Lily Alcock, 10: “I had fake bacon, which is bacon made out of plants and herbs and stuff. It was okay. It tasted the same as normal bacon. My mum wanted to try something new, I guess. My dad hated it.”
More pertinently, perhaps, these students are able to articulate exactly why meat alternatives are more readily available.
James: “It means we’re not killing as many animals.”
Harry: “It’s better for the planet. You see all these things going on and you think, well, it would be really good to change some of our ways and help the planet. Like being vegan or vegetarian, or something along those lines.”
Once, the future of food was going to be grasshoppers and mealworms (the Pt Chev students are relaxed about bugs in their lunch: “I feel like it would be fine . . . If you didn’t think about it . . . I would have it in a curry . . . I mean, I’ve had one fly into my mouth”). Today, futurists like Tony Hunter suggest insects are more likely to enter western food chains as fuel for other proteins (why grind up fish, for example, to feed to farmed fish?).
The hot new future foods?
“The biggest one we’re looking at is mycoprotein,” says Hunter.
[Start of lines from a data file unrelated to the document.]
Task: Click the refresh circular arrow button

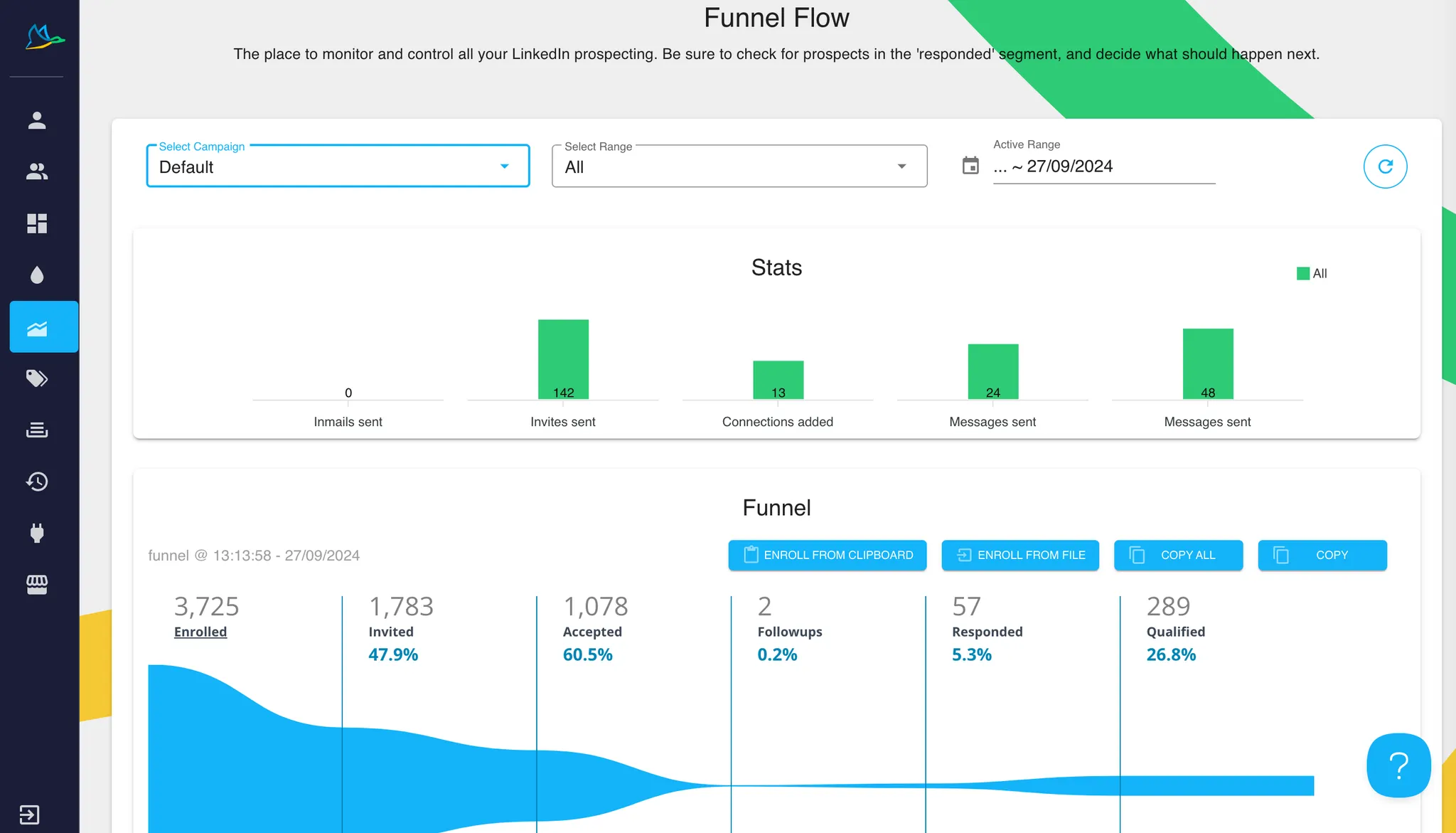Action: click(x=1384, y=166)
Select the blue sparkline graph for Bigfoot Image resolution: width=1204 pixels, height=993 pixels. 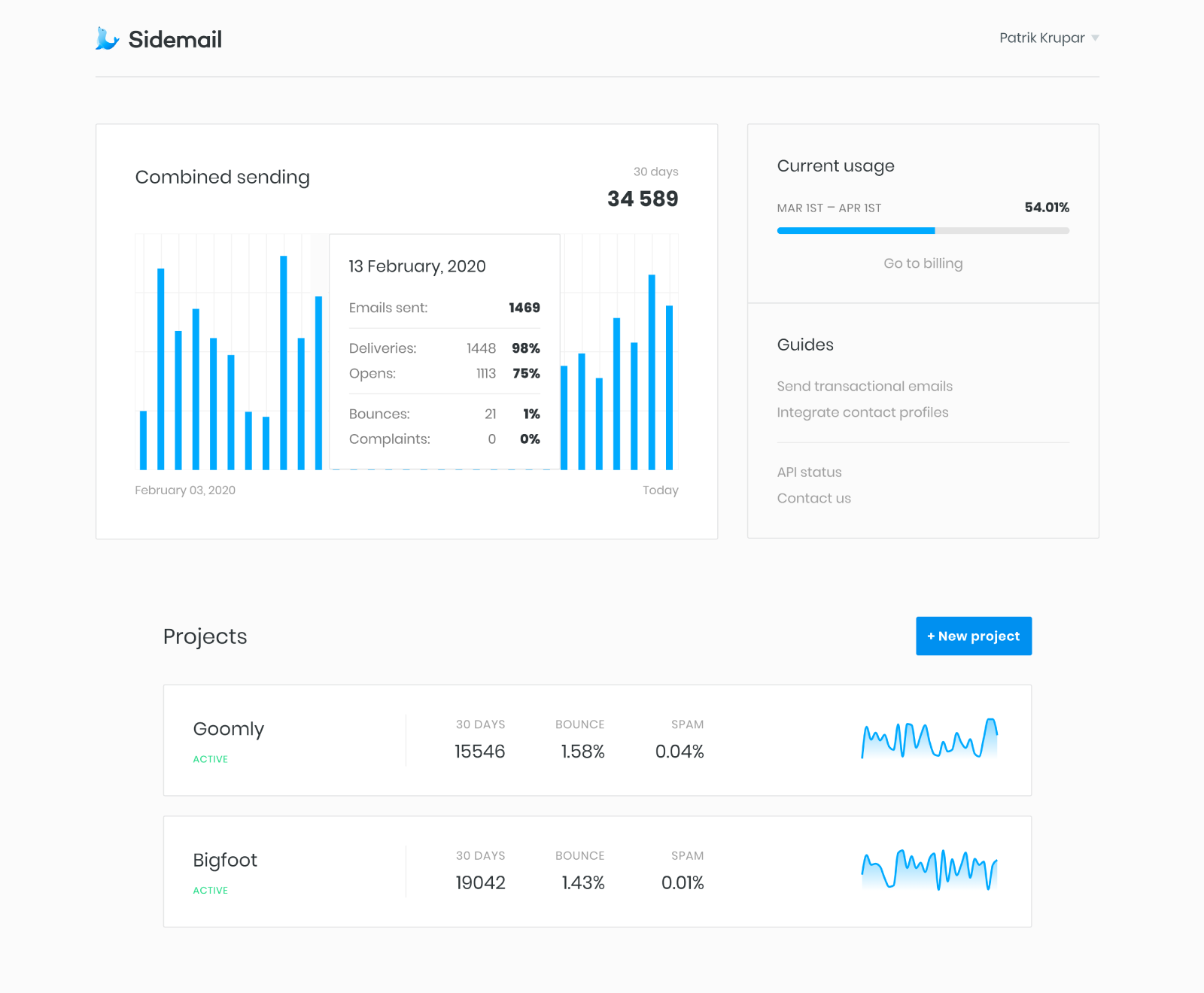pyautogui.click(x=928, y=871)
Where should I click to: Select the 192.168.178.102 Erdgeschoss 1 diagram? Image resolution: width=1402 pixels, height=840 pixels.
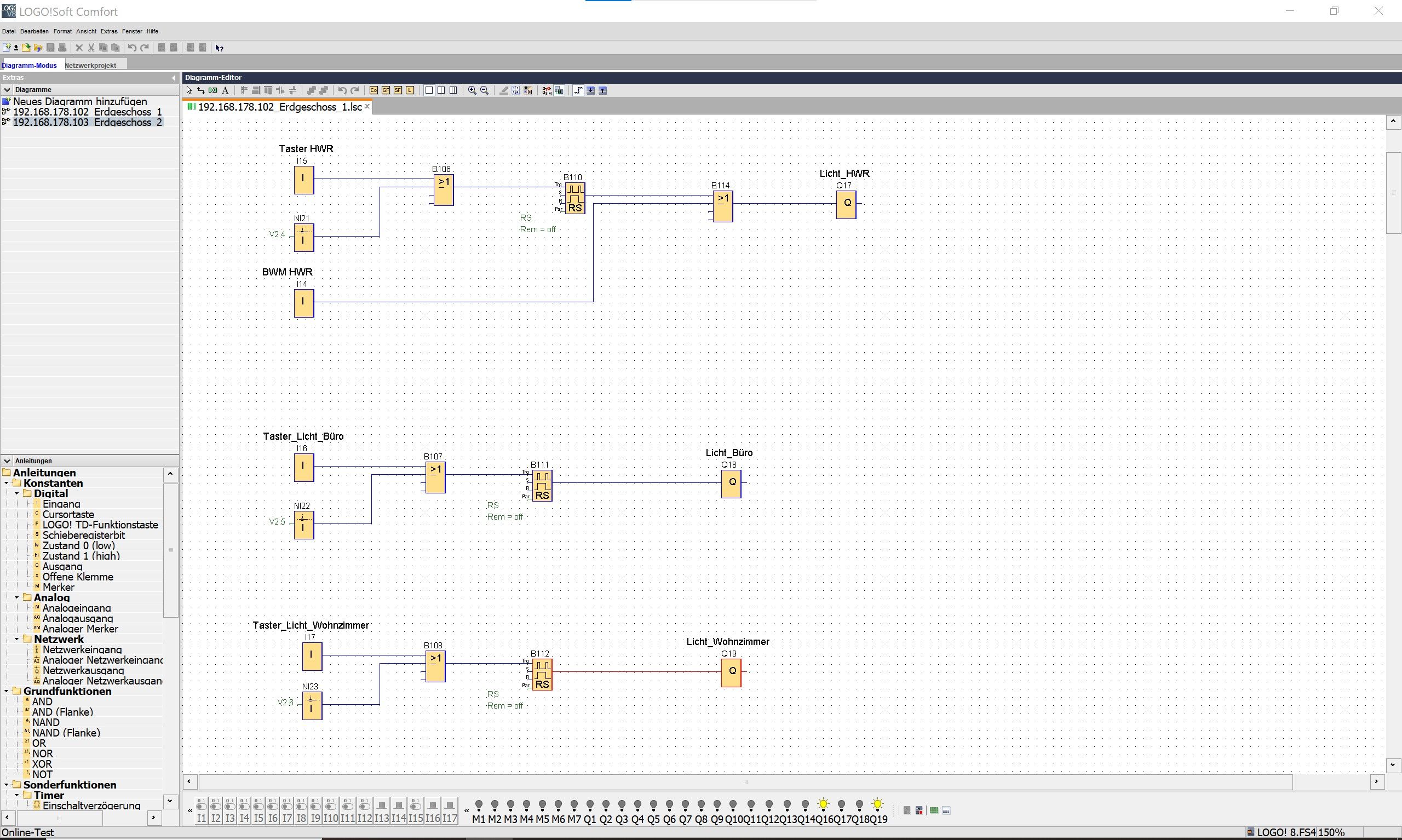click(x=87, y=112)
Made from fermented fungus (with added water, glucose and nutrients) it’s already on the market as a vegan product called “Quorn”. Hunter says it grows so fast, “you could put in an order on a Tuesday and I’d say ‘come back Friday morning and I’ll cut you out a cow-sized piece with my chainsaw’.”
Meat producers shouldn’t necessarily be alarmed. Hunter says as the world’s population continues to grow, demand will remain (although the geographic - and generational - distribution of meat might change).
“In the foreseeable future, we cannot do without animal protein ... but I think looking at Generation Alpha at the moment, it looks like less animal protein consumption. And if you want something provocative, particularly for New Zealand, the most vulnerable animal agriculture industry on the planet is dairy.
“Dairy lives on a knife edge and it is under siege from all angles, in terms of technologies for infant formula, cheeses . . . there are a lot of technologies coming along that are going to provide viable alternatives to milk or the raw product.”
Hunter says “if the best technology continues to be a cow, it will continue to dominate. If not - that is the day things will change”.
At the intergenerational coalface, educators are already seeing a shift. We spoke to one Queenstown-Lakes District primary school teacher who says when she started working in the late 1980s, dairy and wheat allergies were “very rare”.
“Now, we have many that either have allergies or parents who choose not to give them certain foods.”
Her observation of Generation Alpha lunch boxes?
“They fall into two different categories. The busy parent who mostly buys pre-packaged foods that contain either a lot of sugar or salt or both. Some kids have a lunch box full of packets and maybe the token piece of fruit.
“And the amazing designer lunch boxes that have lots of little compartments full of amazing wholesomeness . . . everything is home-baked or sourced from whole foods. They eat mainly ‘in season’ and there’s not a packet to be seen. These are the families that are obviously more conscious of the environment - and the children are aware of it too.”
Kim Knight is a senior reporter for the New Zealand Herald and a restaurant critic for Canvas magazine. In 2019, she completed a Masters in Gastronomy and was recently named one of New Zealand’s Top 50 most influential & inspiring women in food and drink.